The record breaking started in the half marathon. With pacemaking help from Kenya’s Philemon Limo, Ethiopian Feyisa Lilesa, the reigning IAAF World Championships Marathon bronze medalist, went out at a fast clip, hitting 5K in 14:01 and 10K in 28:02. His nearest challenger, compatriot Tilahun Regassa, was nearly a minute back. Limo left the course after 10-K, leaving Lilesa — who only decided to run the race a week ago — to run the remaining kilometers alone.  He clocked an excellent 49:22, to smash Ryan Hall’s 2007 course record of 49:43. His was the fourth-fastest half marathon ever on U.S. soil.

“I was very much prepared for this race, and it was comparatively easy for me,” Lilesa said through an impartial interpreter. “I’m really very happy. This is my best personal best. I’m happy to have achieved this thing (the record).”

The women’s half marathon offered considerably more drama. Reigning Boston Marathon champion Caroline Kilel of Kenya was running shoulder-to-shoulder with Belaynesh Oljira, an Ethiopian who won last month’s Corrida de São Silvestre in Luanda, Angola, with 200 meters to go. The pair jostled as they made the final left hand turn into the 184-meter homestretch in front of the George R. Brown Convention Center. Oljira went wide, then accelerated away from Kilel to take the win in 1:08:26, two seconds ahead of the Kenyan and 1:15 under Shalane Flanagan’s 2010 course record. Oljira said that she was counting on her track speed to get the win.

“I’m very much into the 10,000, so I have the speed,” she said through the interpreter. “That helped me a lot today.”

She was not, however, thinking about the course record, and the $7500 bonus the organizers had on offer. “Nobody told me about the time, but I ran very fast,” she said with a laugh.

Both Lilesa and Oljira earned $10,000 for their victories plus the course record bonuses.

Behind the men’s winner, two Americans ran noteworthy times. Scott Bauhs of the Mammoth Track Club clocked 1:01:30 in third place, while former University of Oregon star Luke Puskedra ran 1:01:36 in fourth. Both marks were personal bests, and Puskedra made his debut at the distance.

In the marathon, Ethiopia’s Tariku Jufar broke away from compatriot Debebe Tolossa in the 38th kilometer, then ran alone to the finish in a course record 2:06:51 (previous 2:07:04).  Jufar, who was struck by a car in Addis Ababa in 2009 and suffered broken bones, was beaming after his victory and personal best.

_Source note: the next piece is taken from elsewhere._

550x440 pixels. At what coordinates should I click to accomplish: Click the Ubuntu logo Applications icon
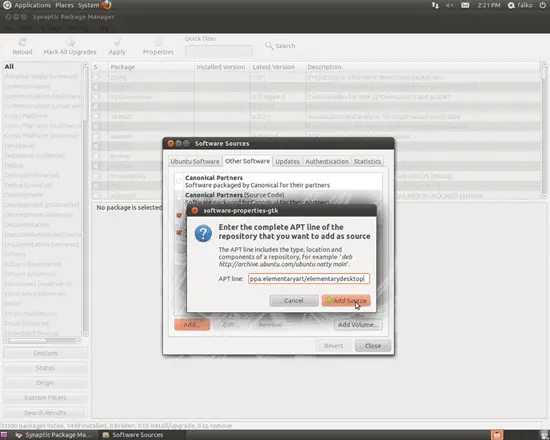7,5
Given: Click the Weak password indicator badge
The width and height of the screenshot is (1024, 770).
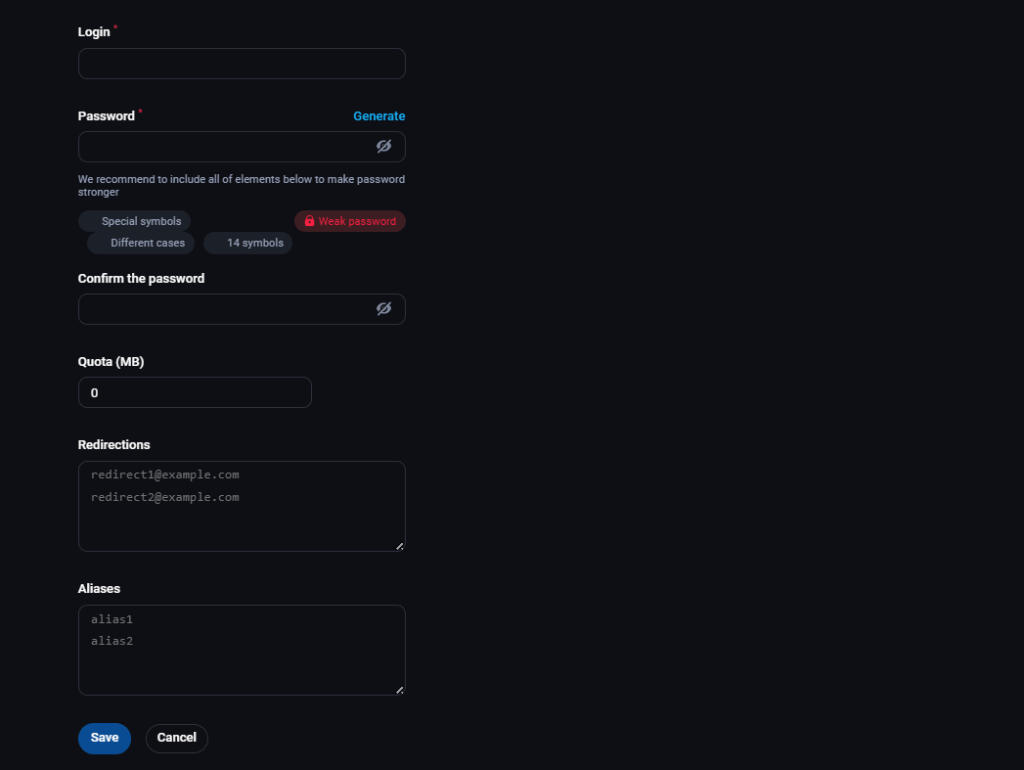Looking at the screenshot, I should click(350, 221).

“I’m really very glad to run on this course in this race,” he said with the help of an interpreter. “I was very much encouraged by the people on the side cheering us.  I was also comfortable with the (cool) weather, as well.”

Jufar said he was very thankful that he was able to recover fully from the accident.

“It was a very difficult time for me,” he said. “By God’s grace I came out of it. I had a broken collarbone. I’m glad now that God has helped me to come here and win and make a better time.”

The women’s race boiled down to a time trial for Ethiopia’s Alemitu Abera.  Aided by a male pacemaker, Daniel Gathei, Abera ran away from the field to win in 2:23:14, over five minutes ahead of Australia’s Benita Willis. Abera broke Teyba Erkesso’s 2010 course record by 39 seconds.

Both Jufar and Abera won $35,000 in prize money, plus a $10,000 bonus for breaking their respective course records.

Amongst athletes trying to qualify for the Olympic Games, Willis did best. Her 2:28:24 was well inside of the Australian federation standard of 2:32:00, so she is very likely to make the team.

“My main aim was to run under 2:32-flat, which is under our qualifying standard,” she said. “I knew I was in really good shape, but I didn’t want to run too fast today.”

Behind Willis, Hungary’s Zsofia Erdelyi clocked 2:36:56 in fifth place, which may get the USC steeplechaser selected for the London Games (the IAAF “A” standard is 2:37:00).  For Erdelyi, 24, today’s race was her second marathon in just 42 days. She ran the Zappos.com Rock ‘n’ Roll Las Vegas Marathon last December, clocking 2:48:59 in her debut.

On the men’s side, there was less success. Australia’s Shawn Forrest ran 2:14:37 (fourth place) and Canada’s Simon Bairu 2:19:52 (sixth). Neither athlete made their national federation’s qualifying standards.